To better understand the connection between cell wall integrity and chromosome morphology we followed both components simultaneously. We took advantage of the observation that ΔmanA cells exhibit almost normal phenotypes at a low temperature (23°C) but gradually evidence defects when shifted to a high temperature (37°C). Cell wall and nucleoid morphologies were followed by WGA-FITC labeling and DAPI staining, respectively, as the ΔmanA cells were temperature shifted. In wild type cells the chromosome appeared mostly helical, exhibiting morphologies typical of replicating forms (Figure 5A, 5C and 5E) [45]. Notably, the helicity of the chromosome in the majority of the cells seemed to follow the sidewall staining of the cell wall. In a way, it seems that the cell wall restricts the nucleoid spatial localization by caging it. This feature was highlighted when stacks of optical sections were deconvolved, and three-dimensional structure was reconstructed (Figure 5G and Video S1). In comparison, the morphology of the nucleoids in ΔmanA cells altered distinctively upon temperature shift. At the lower temperature the nucleoids appeared similar to those displayed by wild type cells (Figure 5B). However, after the temperature was shifted, concurrently with the cell bulging and loss of helical sidewall staining, the nucleoid lost its helical shape and became less compact and structured (Figure 5D and 5F). Moreover, as rods became spheres, the nucleoid expanded in a pattern associated with the new cell geometry, as if constraints confining its structure were being released (Figure 5H and Video S2). It is possible that the incapability to confine the chromosome leads to defects in DNA segregation, ultimately resulting in the formation of polyploid cells.

#### INPUT DATA
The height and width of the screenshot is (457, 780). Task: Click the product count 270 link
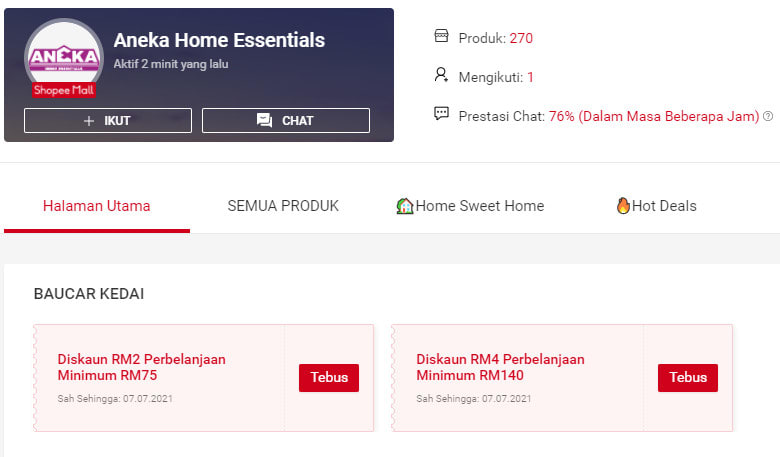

#### WORK TASK
Return the paragraph on cell wall integrity and nucleoid shape in ΔmanA cells word for word, in full.

#### SOLVED PROBLEM
To better understand the connection between cell wall integrity and chromosome morphology we followed both components simultaneously. We took advantage of the observation that ΔmanA cells exhibit almost normal phenotypes at a low temperature (23°C) but gradually evidence defects when shifted to a high temperature (37°C). Cell wall and nucleoid morphologies were followed by WGA-FITC labeling and DAPI staining, respectively, as the ΔmanA cells were temperature shifted. In wild type cells the chromosome appeared mostly helical, exhibiting morphologies typical of replicating forms (Figure 5A, 5C and 5E) [45]. Notably, the helicity of the chromosome in the majority of the cells seemed to follow the sidewall staining of the cell wall. In a way, it seems that the cell wall restricts the nucleoid spatial localization by caging it. This feature was highlighted when stacks of optical sections were deconvolved, and three-dimensional structure was reconstructed (Figure 5G and Video S1). In comparison, the morphology of the nucleoids in ΔmanA cells altered distinctively upon temperature shift. At the lower temperature the nucleoids appeared similar to those displayed by wild type cells (Figure 5B). However, after the temperature was shifted, concurrently with the cell bulging and loss of helical sidewall staining, the nucleoid lost its helical shape and became less compact and structured (Figure 5D and 5F). Moreover, as rods became spheres, the nucleoid expanded in a pattern associated with the new cell geometry, as if constraints confining its structure were being released (Figure 5H and Video S2). It is possible that the incapability to confine the chromosome leads to defects in DNA segregation, ultimately resulting in the formation of polyploid cells.